Les tunnels de montagne terrestres sont une autre histoire. Les îles Féroé comptent de nombreux anciens tunnels à voie unique — une seule voie de largeur, avec des niches de croisement à intervalles réguliers, peu ou pas éclairés, à la chaussée humide, parfois suintante.

Cela signifie deux choses :

  1. La planification de votre itinéraire doit donner la priorité absolue à la question « quels tunnels sont autorisés, lesquels ne le sont pas ». » Un circuit qui semble parfait sur la carte peut être infranchissable parce qu’une section passe par un tunnel sous-marin. Veuillez impérativement vérifier les règles en vigueur auprès des autorités routières féroïennes et de l’office de tourisme officiel, et ne vous fiez à aucune information de seconde main obsolète — le réseau de tunnels évolue constamment ici.
  2. Pour les tunnels autorisés, vous devez être équipé au maximum. Un puissant feu avant et un feu arrière sont le strict minimum, idéalement complétés par un gilet haute visibilité ou des éléments réfléchissants. Les autorités imposent également des équipements précis aux cyclistes : une sonnette, un cataphote blanc à l’avant, des cataphotes jaunes sur les pédales et les roues, un cataphote rouge à l’arrière ; après la tombée de la nuit, un feu blanc à l’avant et un feu rouge à l’arrière.

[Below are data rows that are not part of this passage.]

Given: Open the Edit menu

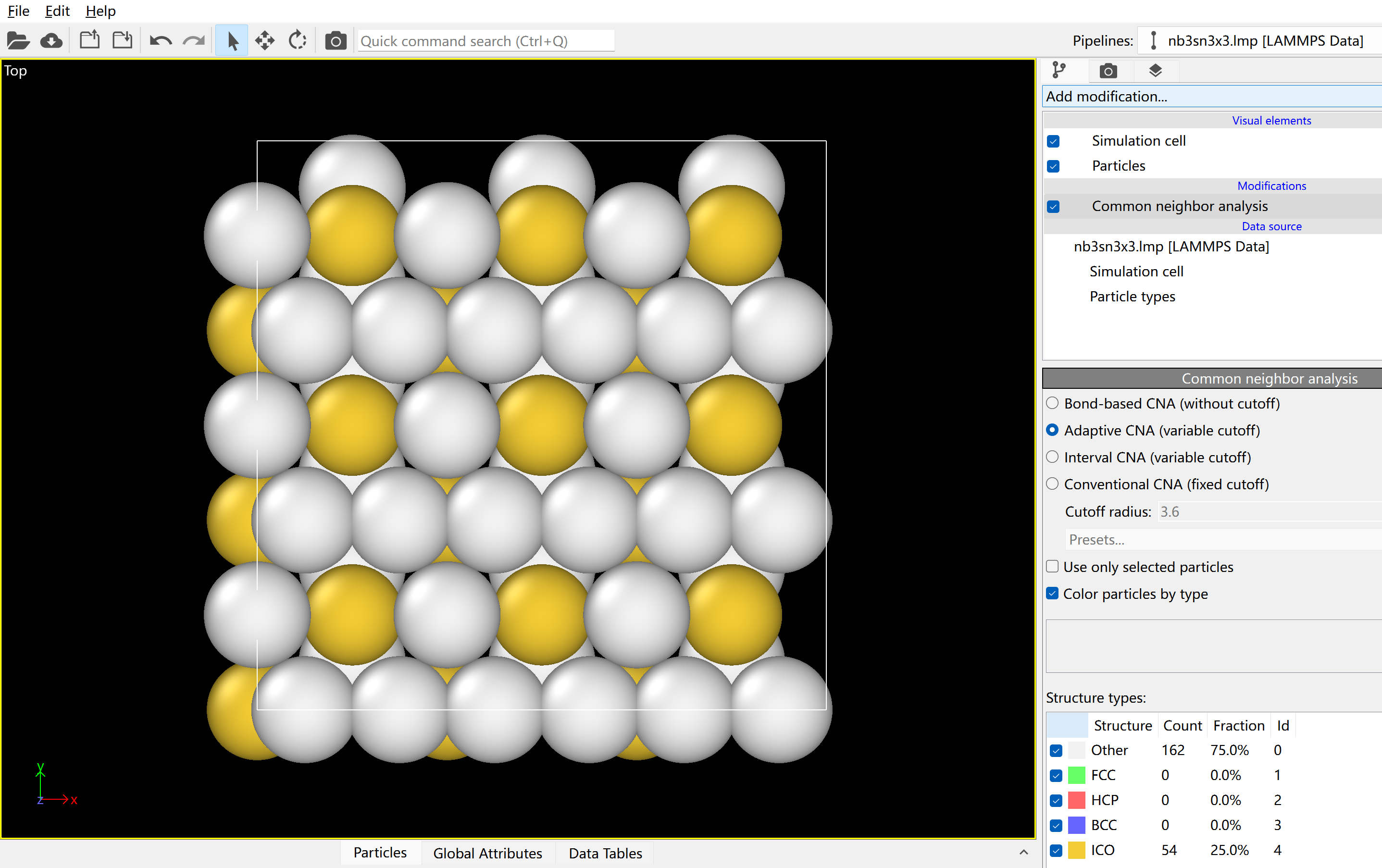Looking at the screenshot, I should 57,11.
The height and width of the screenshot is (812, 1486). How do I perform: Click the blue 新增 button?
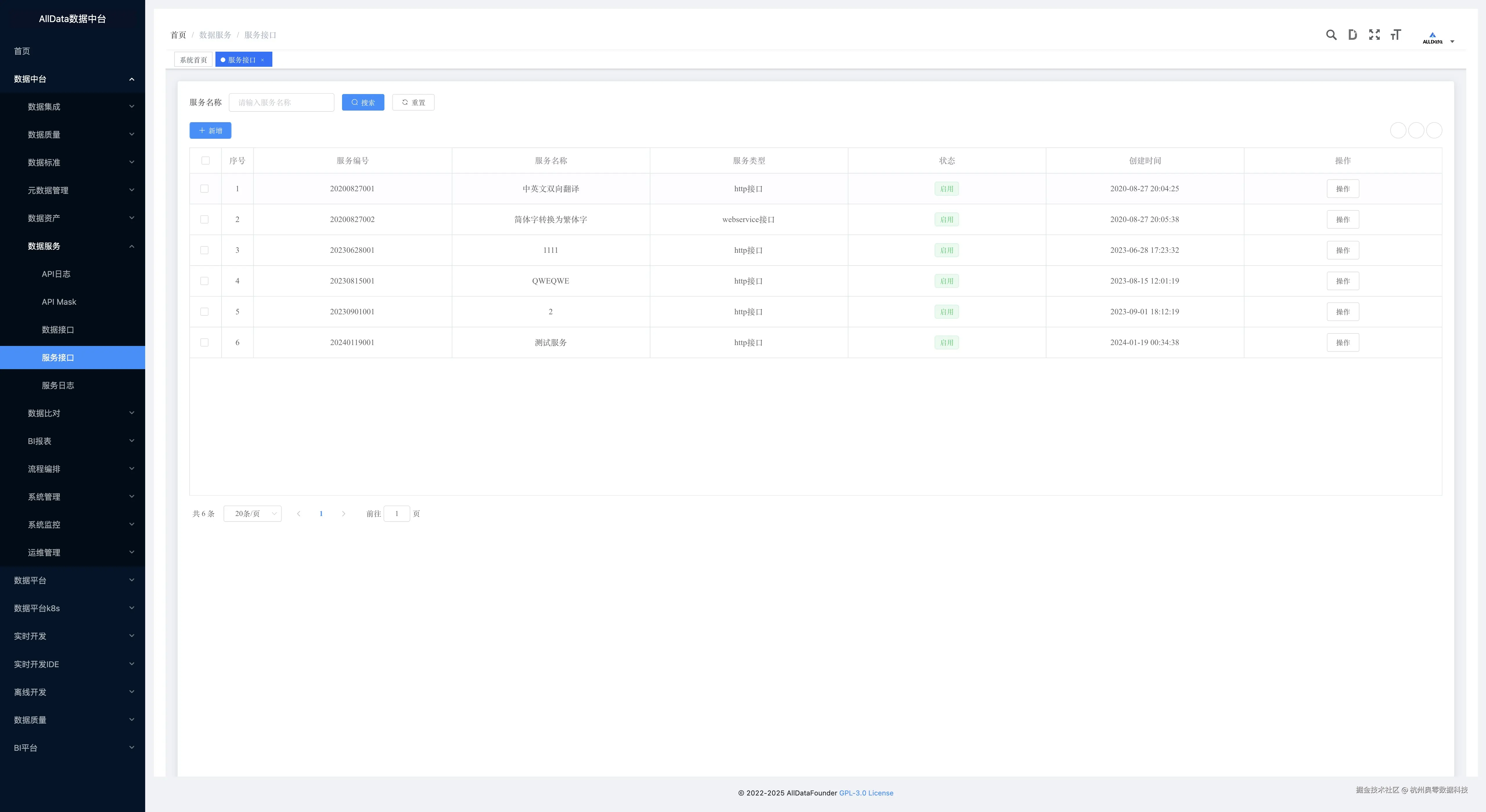click(210, 131)
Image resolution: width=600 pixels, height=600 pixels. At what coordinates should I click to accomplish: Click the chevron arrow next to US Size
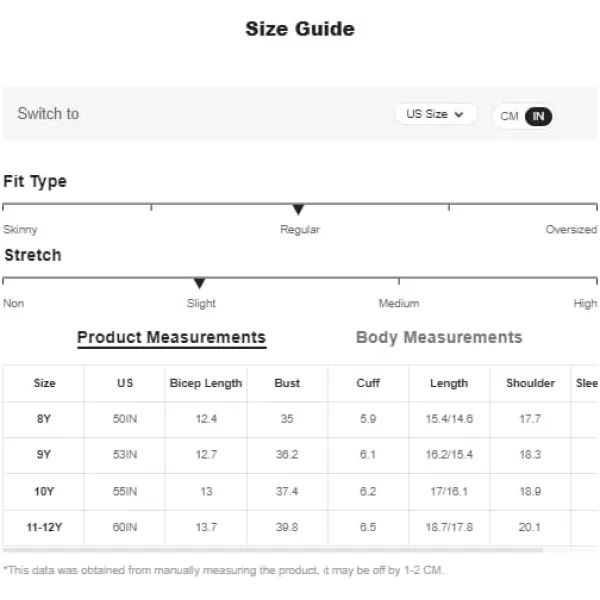pos(459,114)
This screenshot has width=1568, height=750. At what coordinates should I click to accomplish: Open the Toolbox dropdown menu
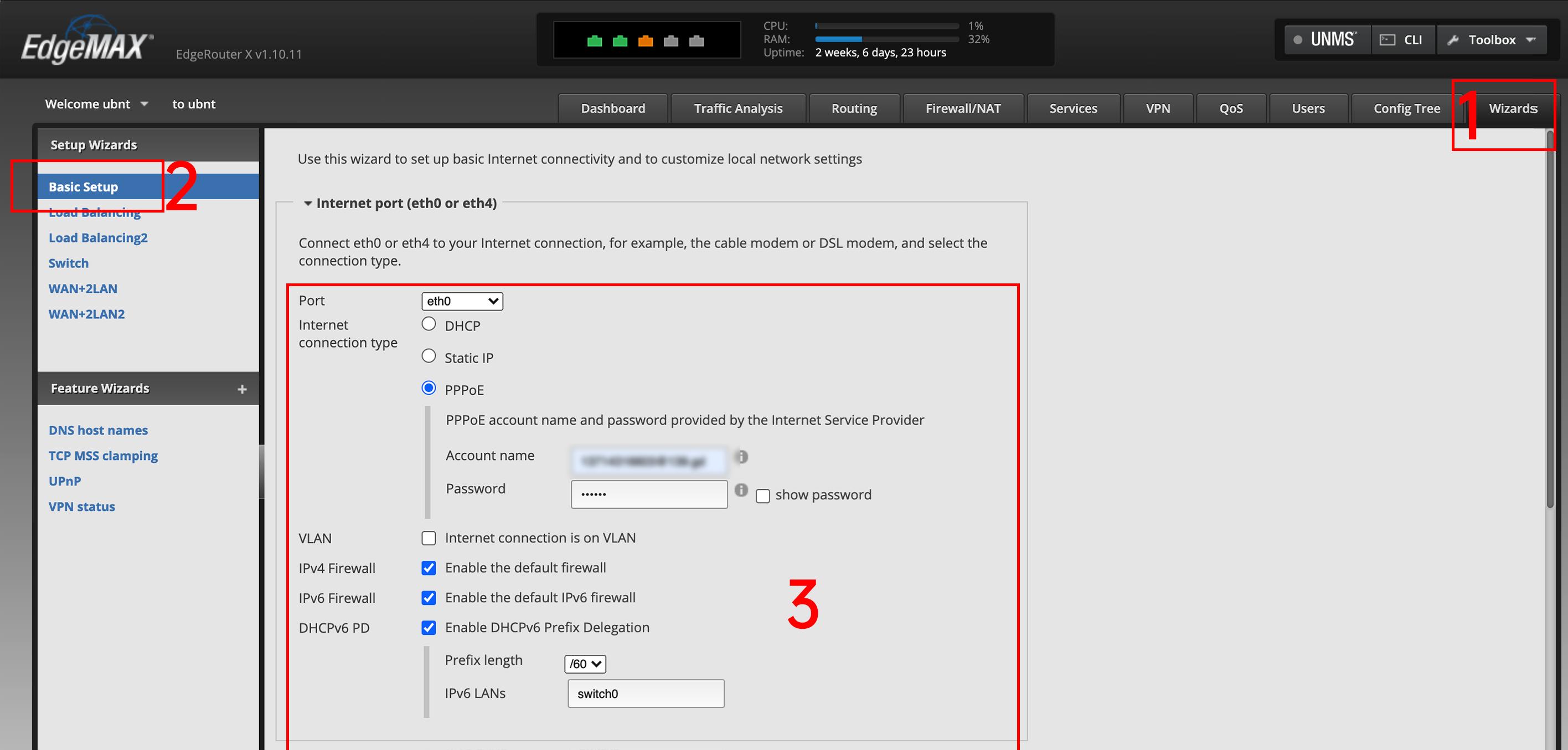[1492, 40]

Alternative : les bus du réseau de transport public féroïen (SSL / Strandferðslan) peuvent transporter des vélos, mais l’espace est limité, généralement deux à trois vélos seulement, et il faut vérifier à l’avance. C’est la solution la plus pratique pour contourner les tunnels interdits. Les ferries sont également un maillon essentiel. Les horaires, les règles de transport des vélos et la nécessité de réserver changent chaque année ; veuillez vous référer aux annonces officielles.

Informations de base sur l’itinéraire : Miðvágur → Gásadalur

Élément Contenu
Pays / région Îles Féroé, île de Vágar
Départ → arrivée Miðvágur → Sørvágur → Bøur → Gásadalur
Longueur Environ 15 km (aller simple, selon le point de départ)
Dénivelé total Environ 250 à 350 m
Montée clé Environ 4 km avant le tunnel, dénivelé d’environ 210 m, pente moyenne d’environ 5,3 %
Tunnel Gásadalstunnilin, tunnel à voie unique, ouvert en 2004
Particularité du point d’arrivée Village d’environ 16 habitants (statistiques d’avril 2025), 23 en 2010
Sommets environnants Árnafjall environ 722 m, Eysturtindur environ 715 m
Ancienne route avant le tunnel Sentier de montagne franchissant plus de 400 m
Origine de la notoriété L’un des neuf itinéraires cyclables recommandés officiellement par les îles Féroé ; paysage emblématique de la cascade tombant directement dans la mer

Note sur les données : les informations sur les itinéraires féroïens sont très dispersées en ligne, et les statistiques de longueur et de dénivelé varient considérablement. Les chiffres ci-dessus sont des estimations d’ordre de grandeur compilées ; veuillez vous fier aux panneaux sur place et à votre propre GPS.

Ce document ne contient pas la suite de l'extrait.